How group with min(date) and select an another column in the same table
I infer that your data looks like this:
Person Table
╔══════════╦═══════╦════════╗
║ PersonID ║ Name ║ Gender ║
╠══════════╬═══════╬════════╣
║ 1 ║ John ║ M ║
║ 2 ║ Vicky ║ F ║
║ 3 ║ Bob ║ M ║
╚══════════╩═══════╩════════╝
Job Table
╔══════════╦═════════════╦════════════╗
║ PersonID ║ JobName ║ HireDate ║
╠══════════╬═════════════╬════════════╣
║ 1 ║ Electrician ║ 2010-01-01 ║
║ 1 ║ Mechanic ║ 2012-05-08 ║
║ 2 ║ Scientific ║ 2012-11-11 ║
╚══════════╩═════════════╩════════════╝
The first task is to find the first job (by hire date) for each person. One neat way to do that is by using a correlated subquery:
SELECT j.*
FROM dbo.Job AS j
WHERE
j.HireDate =
(
SELECT MIN(j2.HireDate)
FROM dbo.Job AS j2
WHERE j2.PersonID = j.PersonID
);
Notice the correlation WHERE j2.PersonID = j.PersonID
between the inner and outer queries there. The output of that query is:
╔══════════╦═════════════╦════════════╗
║ PersonID ║ JobName ║ HireDate ║
╠══════════╬═════════════╬════════════╣
║ 1 ║ Electrician ║ 2010-01-01 ║
║ 2 ║ Scientific ║ 2012-11-11 ║
╚══════════╩═════════════╩════════════╝
The execution plan (given a clustered PRIMARY KEY
on PersonID, HireDate
) is:
The interesting thing about that plan is the Job table is only scanned once, despite there being two references to it in the original query. The plan uses an optimization that I call Segment Top. Essentially the execution engine takes advantage of the index order to detect the start of a new group (segment) and take just the first row from each group (top).
Now that we have that result, all we need do is join it back to the Person table:
SELECT
p.PersonName,
p.Gender,
j.JobName
FROM dbo.Person AS p
LEFT JOIN
(
-- Previous query
SELECT j.*
FROM dbo.Job AS j
WHERE
j.HireDate =
(
SELECT MIN(j2.HireDate)
FROM dbo.Job AS j2
WHERE j2.PersonID = j.PersonID
)
) AS j ON
j.PersonID = p.PersonID
OPTION (MERGE JOIN);
The execution plan is:
The OPTION (MERGE JOIN)
is not required; I just added it to show the plan you are likely to get when the tables contain a larger number of rows than in this small example.

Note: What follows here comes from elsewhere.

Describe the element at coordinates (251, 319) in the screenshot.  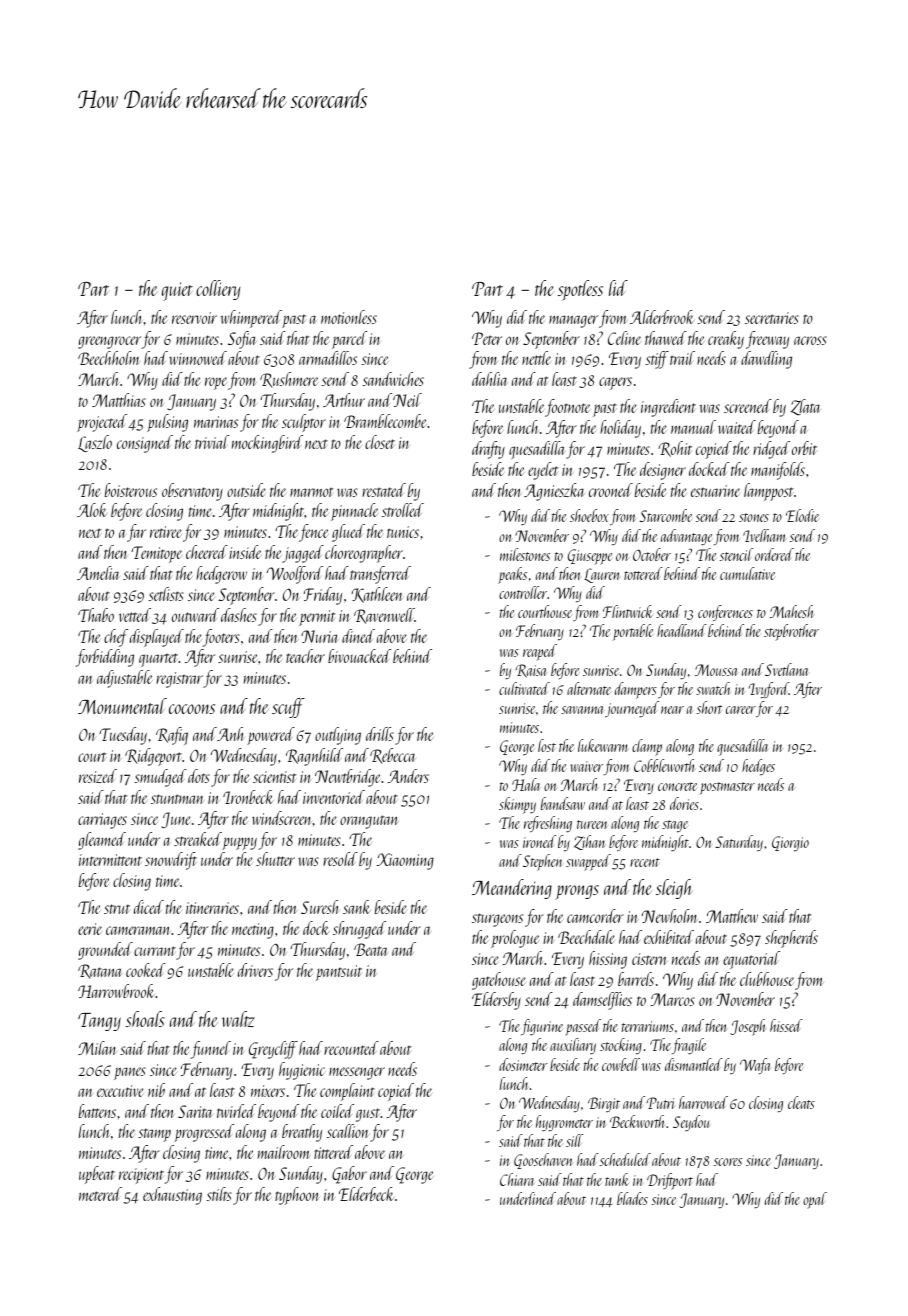
I see `whimpered` at that location.
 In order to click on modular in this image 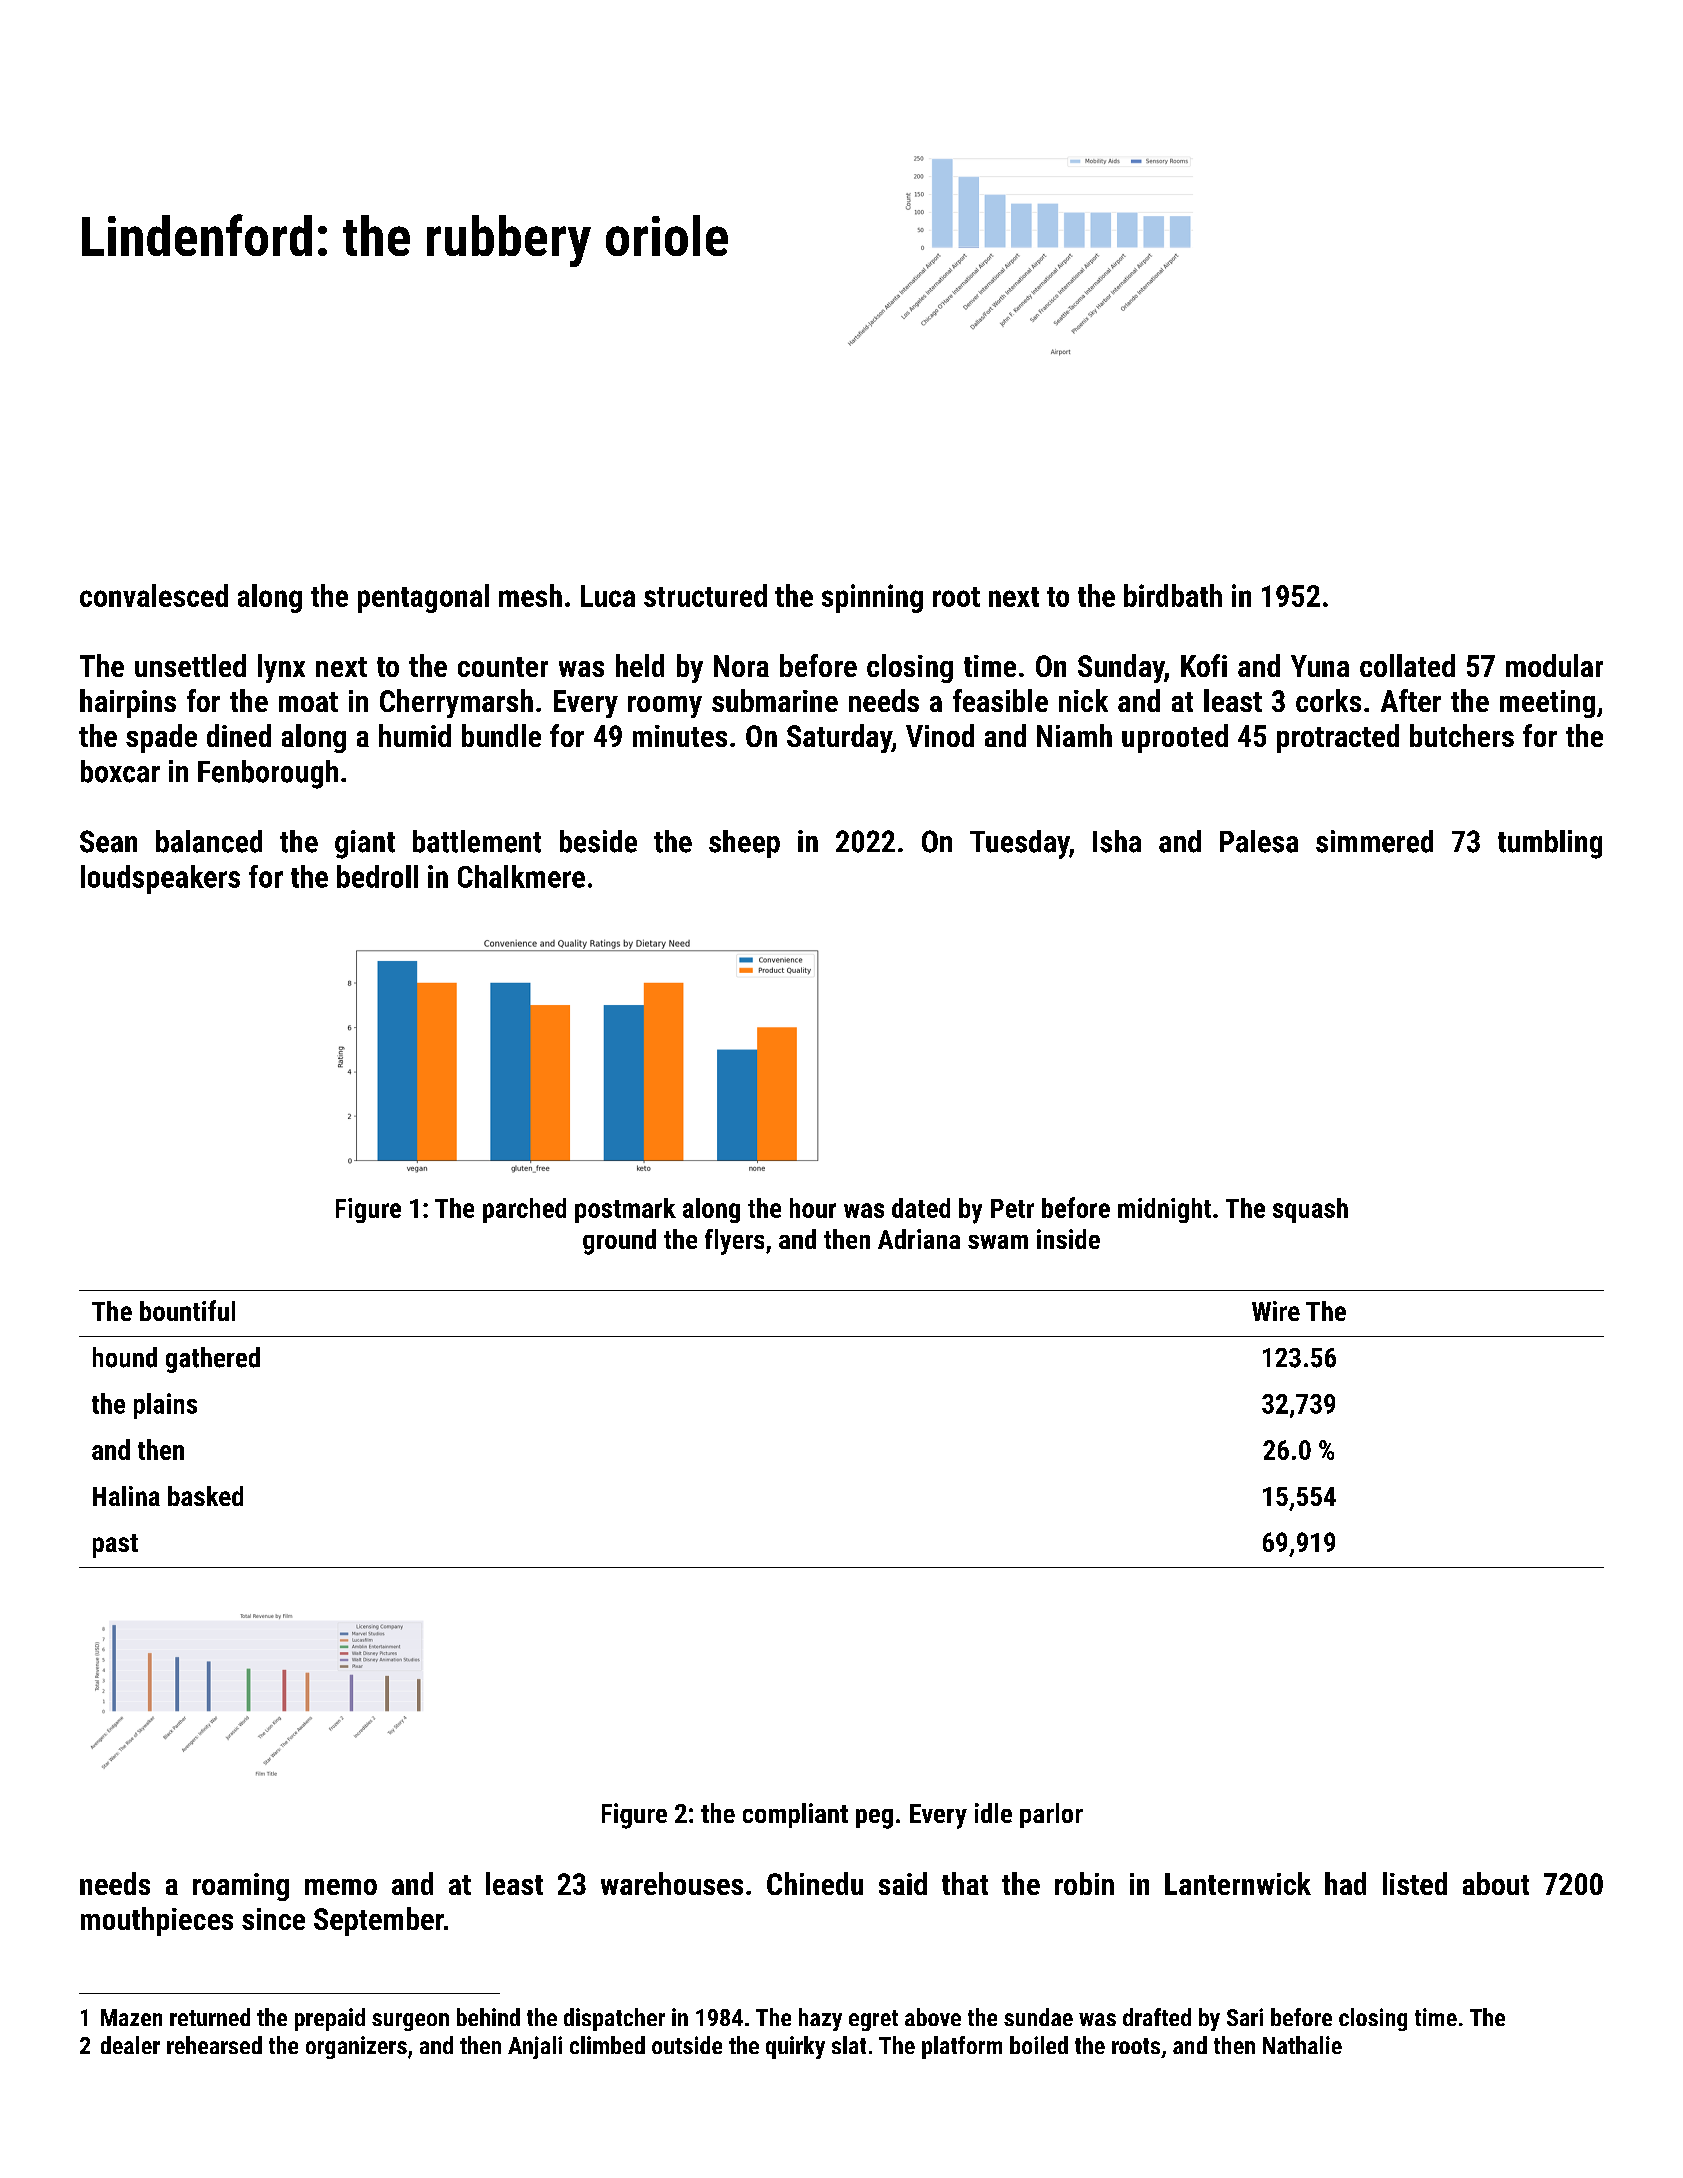, I will do `click(1554, 665)`.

Table definitions and sample data:
CREATE TABLE dbo.Person
(
PersonID integer NOT NULL,
PersonName varchar(30) NOT NULL,
Gender char(1) NOT NULL,
PRIMARY KEY (PersonID)
);
CREATE TABLE dbo.Job
(
PersonID integer NOT NULL,
JobName varchar(30) NOT NULL,
HireDate datetime NOT NULL,
PRIMARY KEY (PersonID, HireDate)
);
INSERT dbo.Person
(PersonID, PersonName, Gender)
SELECT 1, 'John', 'M' UNION ALL
SELECT 2, 'Vicky', 'F' UNION ALL
SELECT 3, 'Bob', 'M';
INSERT dbo.Job
(PersonID, JobName, HireDate)
SELECT 1, 'Mechanic', '20120508' UNION ALL
SELECT 1, 'Electrician', '20100101' UNION ALL
SELECT 2, 'Scientific', '20121111';